Michael Nappier, clinical associate professor in community practice in small animal clinical sciences, said his “head is on a swivel” as he supervises students performing their first spay surgeries. A dozen “stop points” are worked into the procedures where the most common mistakes can be made.
“It’s easier to work with students doing their first surgeries because they know what they don’t know than it is someone who thinks they know more than they know,” said Nappier.
While there is constant beeping of machines and the scurrying to and fro of gowned and masked veterinary students and instructors that one might expect, the atmosphere is not tense, with popular music playing in the background and professors’ comments occasionally drawing a laugh.
“The clinicians definitely do a lot to lighten things up, to help ease our stress,” Holmquist said. “And our teammates, we help uplift each other.”
Students are divided into pods of three people who alternate roles as surgeon, anesthetist and assistant surgeon during the course of three labs spaced four weeks apart for each group.
Edwards said that while most students will say surgeon or anesthetist is the hardest position, she points out to them that the assistant surgeon may be the most difficult role, as that person has to step in as either surgeon or anesthetist if someone filling one of those roles can’t participate or continue for some reason.
The importance of the assistant’s role wasn’t lost on Mike Migliore, who served in that capacity in a late February spay lab.
“So for my role as assistant, I have to be able to anticipate my surgeon's needs, so I need to be aware of what steps we are on and what is coming next,” Migliore said. “The assistant needs to be aware of everything, all of the procedures for the whole thing.
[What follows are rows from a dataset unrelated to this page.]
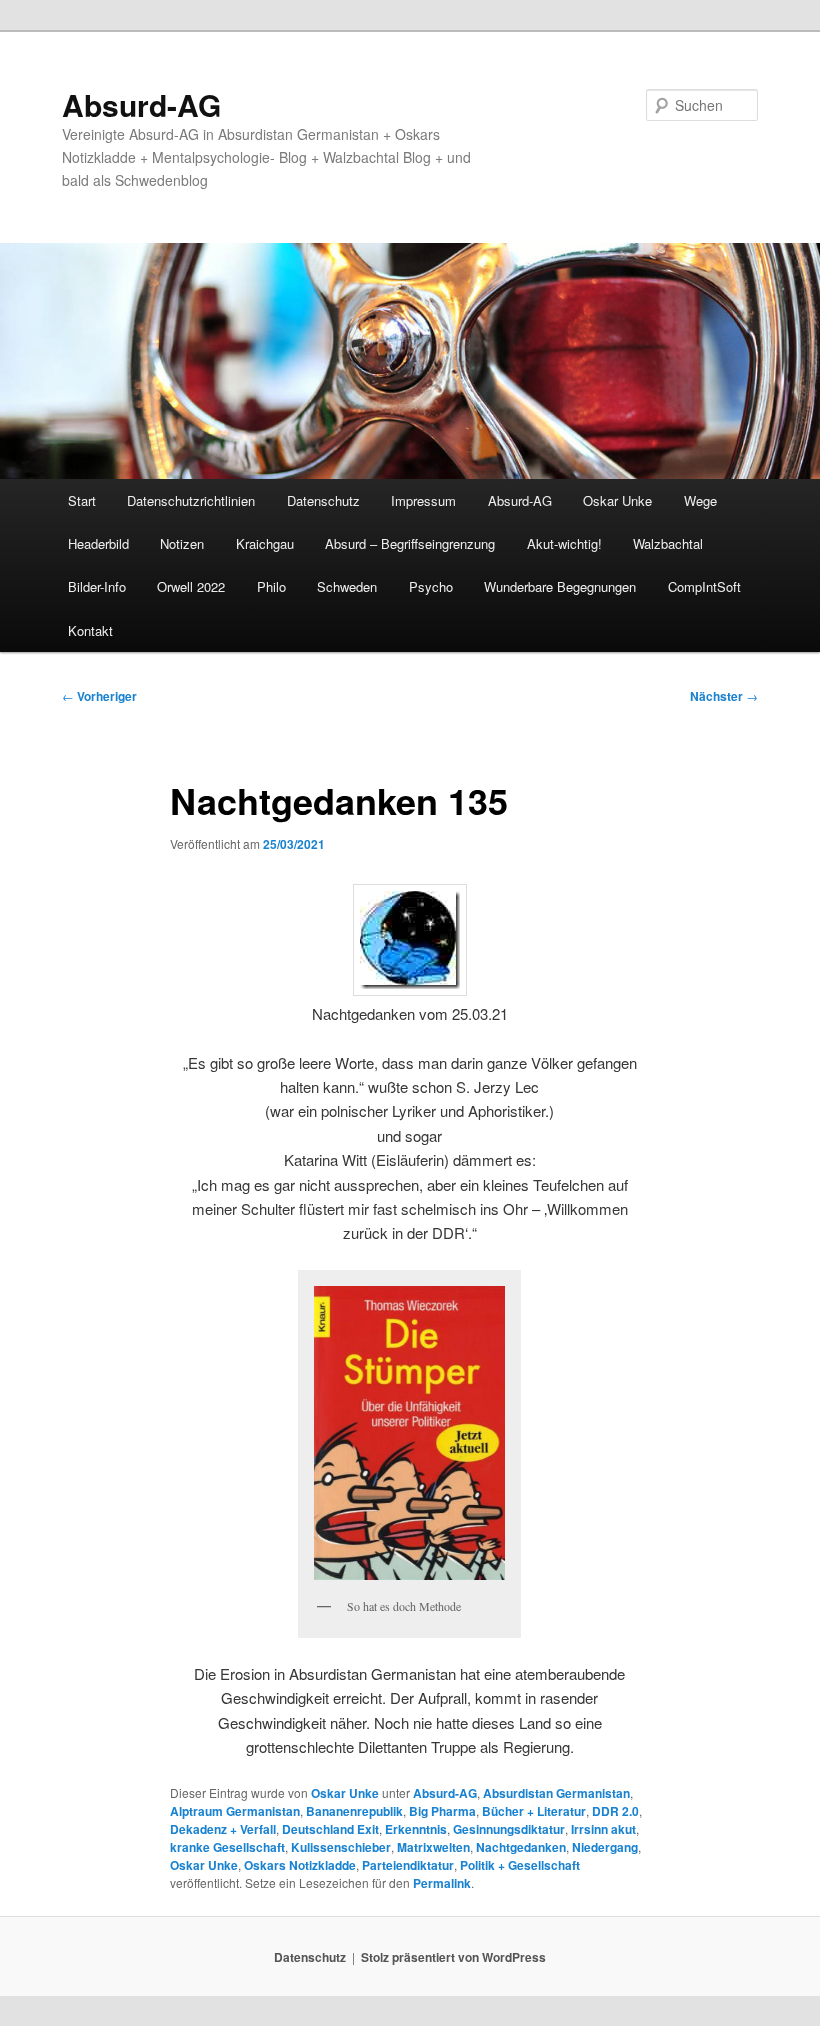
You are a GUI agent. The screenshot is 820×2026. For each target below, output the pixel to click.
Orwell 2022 (191, 586)
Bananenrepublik (354, 1811)
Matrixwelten (433, 1847)
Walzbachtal (668, 543)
And so last night, I went and rewatched a video that goes through the whole spay process for a feline patient.” The college regularly creates these teaching videos for the tasks ahead of them.
Once the surgeries are complete, the patients are wheeled into a recovery room where they gradually recover from anesthesia under the close care of students and their instructors. The pets are given extensive health checks by the students on the following evening and morning before being released back to their owners.
That leaves students to reflect on all they’ve learned and experienced, and to prepare for their changing role in the next round.
“The hardest part of my first spay surgery was actually handling real tissue and getting a feel for it compared to the suture pads we practice with at home,” said student Derwin Foreman. “It also was difficult to remember everything in that moment because it is a rather stressful - and fun - process.”
But there should also be time to appreciate what they have accomplished.
“When we finish that surgery, I tell the students to give each other a high five, you deserve it,” Edwards said. “You have done an amazing thing just now. you should celebrate. It’s a big deal.
“In the end, everyone wins: the patients, the students, the faculty that nurture the learning, and the local community.”